Collected data:
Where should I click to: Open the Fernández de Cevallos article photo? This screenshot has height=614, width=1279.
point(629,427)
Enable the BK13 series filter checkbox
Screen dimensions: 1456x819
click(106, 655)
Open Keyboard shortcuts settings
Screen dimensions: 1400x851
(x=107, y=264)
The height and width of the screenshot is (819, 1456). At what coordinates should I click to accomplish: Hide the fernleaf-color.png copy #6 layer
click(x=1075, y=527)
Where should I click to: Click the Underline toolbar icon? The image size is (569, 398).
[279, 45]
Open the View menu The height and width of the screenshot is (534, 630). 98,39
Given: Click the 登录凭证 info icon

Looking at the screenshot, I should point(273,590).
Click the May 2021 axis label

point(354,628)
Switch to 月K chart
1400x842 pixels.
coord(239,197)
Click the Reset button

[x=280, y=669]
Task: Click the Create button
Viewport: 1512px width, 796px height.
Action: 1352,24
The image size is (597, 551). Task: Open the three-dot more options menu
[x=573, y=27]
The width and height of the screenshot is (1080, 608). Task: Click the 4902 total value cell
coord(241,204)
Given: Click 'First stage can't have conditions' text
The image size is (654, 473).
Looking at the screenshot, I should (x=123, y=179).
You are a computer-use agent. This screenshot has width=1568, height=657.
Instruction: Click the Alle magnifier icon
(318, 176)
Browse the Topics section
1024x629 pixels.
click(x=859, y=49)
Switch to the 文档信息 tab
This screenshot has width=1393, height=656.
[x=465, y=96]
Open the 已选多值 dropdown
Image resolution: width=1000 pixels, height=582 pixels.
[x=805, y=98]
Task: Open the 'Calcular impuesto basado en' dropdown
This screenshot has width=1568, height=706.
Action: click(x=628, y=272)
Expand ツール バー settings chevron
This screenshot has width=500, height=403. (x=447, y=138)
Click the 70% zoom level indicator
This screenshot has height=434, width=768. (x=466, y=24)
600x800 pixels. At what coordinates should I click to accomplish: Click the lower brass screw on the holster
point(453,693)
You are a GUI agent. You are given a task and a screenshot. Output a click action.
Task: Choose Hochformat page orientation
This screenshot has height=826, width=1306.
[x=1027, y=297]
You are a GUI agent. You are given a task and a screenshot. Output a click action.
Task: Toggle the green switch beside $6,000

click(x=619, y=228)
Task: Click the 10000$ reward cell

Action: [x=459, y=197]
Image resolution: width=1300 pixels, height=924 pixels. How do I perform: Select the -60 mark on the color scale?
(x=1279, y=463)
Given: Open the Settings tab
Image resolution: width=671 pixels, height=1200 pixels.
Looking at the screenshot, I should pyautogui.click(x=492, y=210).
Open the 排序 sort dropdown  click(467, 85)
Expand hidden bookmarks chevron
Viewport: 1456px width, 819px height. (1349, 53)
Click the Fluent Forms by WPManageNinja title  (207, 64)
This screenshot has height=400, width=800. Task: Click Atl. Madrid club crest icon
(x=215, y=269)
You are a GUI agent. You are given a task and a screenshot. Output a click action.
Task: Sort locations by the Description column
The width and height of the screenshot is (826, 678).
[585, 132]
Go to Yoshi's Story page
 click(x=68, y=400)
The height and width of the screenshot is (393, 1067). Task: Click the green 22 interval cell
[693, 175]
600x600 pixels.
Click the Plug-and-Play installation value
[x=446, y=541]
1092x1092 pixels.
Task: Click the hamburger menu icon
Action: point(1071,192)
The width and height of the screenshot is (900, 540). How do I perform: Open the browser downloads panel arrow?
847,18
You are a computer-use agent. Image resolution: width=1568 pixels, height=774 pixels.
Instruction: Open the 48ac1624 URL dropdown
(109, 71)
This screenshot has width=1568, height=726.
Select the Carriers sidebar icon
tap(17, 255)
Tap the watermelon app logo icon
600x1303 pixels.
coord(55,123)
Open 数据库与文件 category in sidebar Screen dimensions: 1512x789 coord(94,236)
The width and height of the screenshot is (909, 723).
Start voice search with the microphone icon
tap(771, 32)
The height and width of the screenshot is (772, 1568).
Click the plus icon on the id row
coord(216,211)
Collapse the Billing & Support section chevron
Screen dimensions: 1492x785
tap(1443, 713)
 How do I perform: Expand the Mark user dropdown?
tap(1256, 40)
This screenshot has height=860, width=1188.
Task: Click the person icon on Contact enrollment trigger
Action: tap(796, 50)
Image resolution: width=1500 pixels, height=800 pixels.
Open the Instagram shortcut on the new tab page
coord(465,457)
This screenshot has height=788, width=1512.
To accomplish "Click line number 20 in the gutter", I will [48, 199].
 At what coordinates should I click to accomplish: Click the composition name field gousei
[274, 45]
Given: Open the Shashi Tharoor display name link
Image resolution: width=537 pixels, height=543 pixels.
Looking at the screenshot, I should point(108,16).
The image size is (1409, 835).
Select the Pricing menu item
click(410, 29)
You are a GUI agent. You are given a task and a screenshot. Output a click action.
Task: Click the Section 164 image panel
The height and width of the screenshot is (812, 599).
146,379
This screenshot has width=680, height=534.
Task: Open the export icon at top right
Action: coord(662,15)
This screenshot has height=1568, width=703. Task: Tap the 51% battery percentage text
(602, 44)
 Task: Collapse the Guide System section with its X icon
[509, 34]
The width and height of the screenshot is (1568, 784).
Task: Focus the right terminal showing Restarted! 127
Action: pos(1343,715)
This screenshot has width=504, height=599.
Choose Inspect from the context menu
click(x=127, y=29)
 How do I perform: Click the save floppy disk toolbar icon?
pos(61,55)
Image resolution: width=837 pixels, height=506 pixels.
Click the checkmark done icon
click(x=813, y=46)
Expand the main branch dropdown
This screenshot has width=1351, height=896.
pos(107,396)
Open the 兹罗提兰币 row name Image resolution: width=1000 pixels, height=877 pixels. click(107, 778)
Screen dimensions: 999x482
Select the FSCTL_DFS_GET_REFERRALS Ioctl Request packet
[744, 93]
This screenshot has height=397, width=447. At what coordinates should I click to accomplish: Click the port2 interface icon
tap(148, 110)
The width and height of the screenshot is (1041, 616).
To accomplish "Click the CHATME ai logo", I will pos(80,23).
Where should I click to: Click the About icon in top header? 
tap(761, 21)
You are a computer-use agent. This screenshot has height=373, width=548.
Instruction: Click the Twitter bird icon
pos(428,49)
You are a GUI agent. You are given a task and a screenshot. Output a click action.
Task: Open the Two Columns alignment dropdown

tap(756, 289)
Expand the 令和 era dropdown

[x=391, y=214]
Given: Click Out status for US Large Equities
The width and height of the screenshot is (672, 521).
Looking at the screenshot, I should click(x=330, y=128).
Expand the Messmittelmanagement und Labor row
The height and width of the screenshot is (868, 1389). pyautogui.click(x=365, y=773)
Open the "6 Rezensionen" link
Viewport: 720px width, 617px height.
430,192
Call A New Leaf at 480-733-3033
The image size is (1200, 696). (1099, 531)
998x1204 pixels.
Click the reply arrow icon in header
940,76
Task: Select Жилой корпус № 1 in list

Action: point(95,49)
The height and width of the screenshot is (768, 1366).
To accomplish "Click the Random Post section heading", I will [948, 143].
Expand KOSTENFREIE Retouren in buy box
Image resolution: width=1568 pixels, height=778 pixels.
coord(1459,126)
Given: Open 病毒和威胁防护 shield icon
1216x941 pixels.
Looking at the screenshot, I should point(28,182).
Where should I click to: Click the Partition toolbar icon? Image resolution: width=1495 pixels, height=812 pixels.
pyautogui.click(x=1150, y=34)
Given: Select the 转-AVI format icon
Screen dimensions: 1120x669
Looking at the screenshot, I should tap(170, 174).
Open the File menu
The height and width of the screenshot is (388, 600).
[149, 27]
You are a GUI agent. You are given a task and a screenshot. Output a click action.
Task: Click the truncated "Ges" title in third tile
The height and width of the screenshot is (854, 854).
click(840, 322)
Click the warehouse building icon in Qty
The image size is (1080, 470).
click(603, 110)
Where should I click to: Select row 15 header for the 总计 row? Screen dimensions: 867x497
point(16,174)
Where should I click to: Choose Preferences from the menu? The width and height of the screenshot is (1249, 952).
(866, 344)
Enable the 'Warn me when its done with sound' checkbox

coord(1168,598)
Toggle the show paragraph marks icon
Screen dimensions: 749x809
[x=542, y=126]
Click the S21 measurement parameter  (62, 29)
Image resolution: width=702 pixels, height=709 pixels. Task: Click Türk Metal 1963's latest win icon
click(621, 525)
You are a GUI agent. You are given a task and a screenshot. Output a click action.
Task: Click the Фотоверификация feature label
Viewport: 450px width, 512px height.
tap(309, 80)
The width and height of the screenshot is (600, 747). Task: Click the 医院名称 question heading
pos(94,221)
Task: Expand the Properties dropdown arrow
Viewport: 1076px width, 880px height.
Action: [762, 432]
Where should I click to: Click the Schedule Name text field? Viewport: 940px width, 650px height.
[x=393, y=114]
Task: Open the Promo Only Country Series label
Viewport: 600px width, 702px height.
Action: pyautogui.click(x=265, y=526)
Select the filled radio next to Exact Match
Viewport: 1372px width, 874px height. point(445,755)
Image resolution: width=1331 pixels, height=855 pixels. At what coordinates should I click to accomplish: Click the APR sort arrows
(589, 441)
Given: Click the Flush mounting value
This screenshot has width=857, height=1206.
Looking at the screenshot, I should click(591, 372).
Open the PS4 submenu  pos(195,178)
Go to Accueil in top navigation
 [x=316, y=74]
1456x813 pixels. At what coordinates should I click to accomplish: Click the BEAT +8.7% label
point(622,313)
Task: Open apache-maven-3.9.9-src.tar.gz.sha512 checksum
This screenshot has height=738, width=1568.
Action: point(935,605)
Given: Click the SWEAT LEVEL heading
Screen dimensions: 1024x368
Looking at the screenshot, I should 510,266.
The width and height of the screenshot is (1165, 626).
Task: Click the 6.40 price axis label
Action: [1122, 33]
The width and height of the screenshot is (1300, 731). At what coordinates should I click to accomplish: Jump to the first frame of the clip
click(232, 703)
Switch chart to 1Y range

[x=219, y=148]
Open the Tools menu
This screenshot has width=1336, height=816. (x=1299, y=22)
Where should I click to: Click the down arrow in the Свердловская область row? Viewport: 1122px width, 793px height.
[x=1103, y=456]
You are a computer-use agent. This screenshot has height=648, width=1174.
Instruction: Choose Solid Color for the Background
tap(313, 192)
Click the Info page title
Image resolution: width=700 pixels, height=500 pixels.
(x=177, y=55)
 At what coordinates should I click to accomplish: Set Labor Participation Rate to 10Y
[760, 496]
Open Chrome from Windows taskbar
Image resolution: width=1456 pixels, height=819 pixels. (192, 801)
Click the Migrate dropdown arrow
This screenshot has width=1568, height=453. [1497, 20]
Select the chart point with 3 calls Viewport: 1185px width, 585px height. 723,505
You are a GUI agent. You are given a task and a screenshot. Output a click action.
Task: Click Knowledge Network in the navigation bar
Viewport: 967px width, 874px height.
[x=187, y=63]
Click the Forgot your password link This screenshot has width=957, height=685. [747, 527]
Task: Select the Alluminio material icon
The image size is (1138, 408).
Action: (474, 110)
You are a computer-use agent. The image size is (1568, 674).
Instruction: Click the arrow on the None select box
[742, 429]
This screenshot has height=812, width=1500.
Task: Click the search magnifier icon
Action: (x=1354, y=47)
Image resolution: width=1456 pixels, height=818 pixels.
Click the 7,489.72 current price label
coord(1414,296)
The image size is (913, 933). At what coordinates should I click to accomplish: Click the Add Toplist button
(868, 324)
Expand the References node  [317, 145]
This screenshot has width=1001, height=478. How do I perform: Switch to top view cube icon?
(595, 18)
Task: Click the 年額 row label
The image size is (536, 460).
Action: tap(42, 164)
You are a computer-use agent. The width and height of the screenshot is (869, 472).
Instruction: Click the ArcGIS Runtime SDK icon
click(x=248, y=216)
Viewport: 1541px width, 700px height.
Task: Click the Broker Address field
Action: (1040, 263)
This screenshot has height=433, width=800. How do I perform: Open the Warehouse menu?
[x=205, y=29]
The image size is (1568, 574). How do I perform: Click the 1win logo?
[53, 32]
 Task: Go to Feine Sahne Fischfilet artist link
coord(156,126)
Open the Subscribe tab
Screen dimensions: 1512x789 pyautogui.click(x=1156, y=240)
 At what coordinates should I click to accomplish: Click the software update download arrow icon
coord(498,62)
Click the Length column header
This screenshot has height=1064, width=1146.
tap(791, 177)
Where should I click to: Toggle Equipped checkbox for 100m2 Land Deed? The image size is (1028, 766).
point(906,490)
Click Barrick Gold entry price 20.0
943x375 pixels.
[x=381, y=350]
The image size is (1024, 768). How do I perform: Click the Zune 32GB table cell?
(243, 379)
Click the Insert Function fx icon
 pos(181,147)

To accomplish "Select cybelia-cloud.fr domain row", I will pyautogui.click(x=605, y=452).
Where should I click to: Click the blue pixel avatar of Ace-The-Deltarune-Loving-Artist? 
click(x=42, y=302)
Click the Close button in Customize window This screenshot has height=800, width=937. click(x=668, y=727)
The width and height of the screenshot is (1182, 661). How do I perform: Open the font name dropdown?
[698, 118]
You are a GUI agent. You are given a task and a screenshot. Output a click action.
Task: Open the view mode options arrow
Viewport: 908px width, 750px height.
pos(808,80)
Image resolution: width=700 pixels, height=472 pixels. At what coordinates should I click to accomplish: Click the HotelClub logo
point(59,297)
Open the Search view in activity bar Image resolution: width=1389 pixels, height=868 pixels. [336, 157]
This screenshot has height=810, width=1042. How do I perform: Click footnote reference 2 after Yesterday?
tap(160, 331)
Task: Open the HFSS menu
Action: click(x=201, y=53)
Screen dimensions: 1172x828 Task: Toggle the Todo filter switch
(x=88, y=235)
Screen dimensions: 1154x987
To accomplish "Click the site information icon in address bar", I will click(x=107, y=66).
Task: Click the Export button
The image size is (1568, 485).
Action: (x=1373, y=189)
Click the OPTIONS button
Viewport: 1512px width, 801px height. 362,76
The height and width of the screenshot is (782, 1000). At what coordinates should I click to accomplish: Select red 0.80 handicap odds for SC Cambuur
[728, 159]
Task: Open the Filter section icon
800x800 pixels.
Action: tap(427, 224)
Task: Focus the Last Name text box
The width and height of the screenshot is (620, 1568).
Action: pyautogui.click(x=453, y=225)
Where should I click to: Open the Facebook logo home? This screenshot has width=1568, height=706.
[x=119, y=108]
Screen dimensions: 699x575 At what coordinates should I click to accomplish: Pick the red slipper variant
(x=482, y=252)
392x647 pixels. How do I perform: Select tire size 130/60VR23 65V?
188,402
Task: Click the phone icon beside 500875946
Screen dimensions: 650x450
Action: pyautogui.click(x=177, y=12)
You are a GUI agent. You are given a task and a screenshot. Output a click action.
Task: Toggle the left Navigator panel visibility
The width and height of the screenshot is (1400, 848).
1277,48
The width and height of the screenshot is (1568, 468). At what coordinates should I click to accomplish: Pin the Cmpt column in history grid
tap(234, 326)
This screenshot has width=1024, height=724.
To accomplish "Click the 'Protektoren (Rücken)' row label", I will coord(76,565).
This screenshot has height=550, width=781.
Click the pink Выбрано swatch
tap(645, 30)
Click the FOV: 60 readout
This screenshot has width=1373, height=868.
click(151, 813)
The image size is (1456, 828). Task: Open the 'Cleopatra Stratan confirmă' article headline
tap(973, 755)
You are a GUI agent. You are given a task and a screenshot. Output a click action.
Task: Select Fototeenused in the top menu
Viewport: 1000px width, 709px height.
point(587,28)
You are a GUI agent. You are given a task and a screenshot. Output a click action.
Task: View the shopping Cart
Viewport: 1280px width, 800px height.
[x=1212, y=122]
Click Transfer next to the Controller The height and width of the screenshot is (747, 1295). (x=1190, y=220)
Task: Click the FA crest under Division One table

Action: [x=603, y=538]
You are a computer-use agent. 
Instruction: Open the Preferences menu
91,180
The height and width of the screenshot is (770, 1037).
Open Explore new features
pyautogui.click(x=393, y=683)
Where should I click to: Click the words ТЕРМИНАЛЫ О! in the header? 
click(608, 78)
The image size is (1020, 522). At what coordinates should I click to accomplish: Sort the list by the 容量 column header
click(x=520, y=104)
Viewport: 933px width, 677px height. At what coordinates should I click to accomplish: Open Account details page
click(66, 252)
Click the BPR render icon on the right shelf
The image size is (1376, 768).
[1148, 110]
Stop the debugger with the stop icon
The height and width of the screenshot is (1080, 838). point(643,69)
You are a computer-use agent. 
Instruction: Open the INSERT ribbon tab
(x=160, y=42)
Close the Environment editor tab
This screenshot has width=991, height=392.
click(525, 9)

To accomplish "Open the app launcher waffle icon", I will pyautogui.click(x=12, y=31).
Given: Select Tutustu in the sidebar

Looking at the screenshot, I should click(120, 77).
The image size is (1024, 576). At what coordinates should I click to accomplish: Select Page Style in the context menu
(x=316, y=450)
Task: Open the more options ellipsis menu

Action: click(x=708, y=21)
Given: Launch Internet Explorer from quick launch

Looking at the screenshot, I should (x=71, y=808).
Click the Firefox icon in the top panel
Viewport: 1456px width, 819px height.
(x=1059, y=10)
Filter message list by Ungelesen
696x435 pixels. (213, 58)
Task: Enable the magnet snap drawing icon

Your goal:
Starting with the line with "Given: Click the 登录凭证 info icon" and going on through the line with "(x=215, y=269)", write those rows out again, changing "dropdown" to "drop-down list" and keeping everything else the same.

Solution to the exercise:
Given: Click the 登录凭证 info icon

Looking at the screenshot, I should point(273,590).
Click the May 2021 axis label

point(354,628)
Switch to 月K chart
1400x842 pixels.
coord(239,197)
Click the Reset button

[x=280, y=669]
Task: Click the Create button
Viewport: 1512px width, 796px height.
Action: 1352,24
The image size is (597, 551). Task: Open the three-dot more options menu
[x=573, y=27]
The width and height of the screenshot is (1080, 608). Task: Click the 4902 total value cell
coord(241,204)
Given: Click 'First stage can't have conditions' text
The image size is (654, 473).
Looking at the screenshot, I should (x=123, y=179).
You are a computer-use agent. This screenshot has width=1568, height=657.
Instruction: Click the Alle magnifier icon
(318, 176)
Browse the Topics section
1024x629 pixels.
click(x=859, y=49)
Switch to the 文档信息 tab
This screenshot has width=1393, height=656.
[x=465, y=96]
Open the 已选多值 drop-down list
Image resolution: width=1000 pixels, height=582 pixels.
[x=805, y=98]
Task: Open the 'Calcular impuesto basado en' drop-down list
This screenshot has width=1568, height=706.
Action: click(x=628, y=272)
Expand ツール バー settings chevron
This screenshot has width=500, height=403. (x=447, y=138)
Click the 70% zoom level indicator
This screenshot has height=434, width=768. (x=466, y=24)
600x800 pixels. At what coordinates should I click to accomplish: Click the lower brass screw on the holster
point(453,693)
You are a GUI agent. You are given a task and a screenshot. Output a click action.
Task: Choose Hochformat page orientation
This screenshot has height=826, width=1306.
[x=1027, y=297]
You are a GUI agent. You are given a task and a screenshot. Output a click action.
Task: Toggle the green switch beside $6,000

click(x=619, y=228)
Task: Click the 10000$ reward cell

Action: [x=459, y=197]
Image resolution: width=1300 pixels, height=924 pixels. How do I perform: Select the -60 mark on the color scale?
(x=1279, y=463)
Given: Open the Settings tab
Image resolution: width=671 pixels, height=1200 pixels.
Looking at the screenshot, I should pyautogui.click(x=492, y=210).
Open the 排序 sort drop-down list  click(467, 85)
Expand hidden bookmarks chevron
Viewport: 1456px width, 819px height. (1349, 53)
Click the Fluent Forms by WPManageNinja title  (207, 64)
This screenshot has height=400, width=800. Task: Click Atl. Madrid club crest icon
(x=215, y=269)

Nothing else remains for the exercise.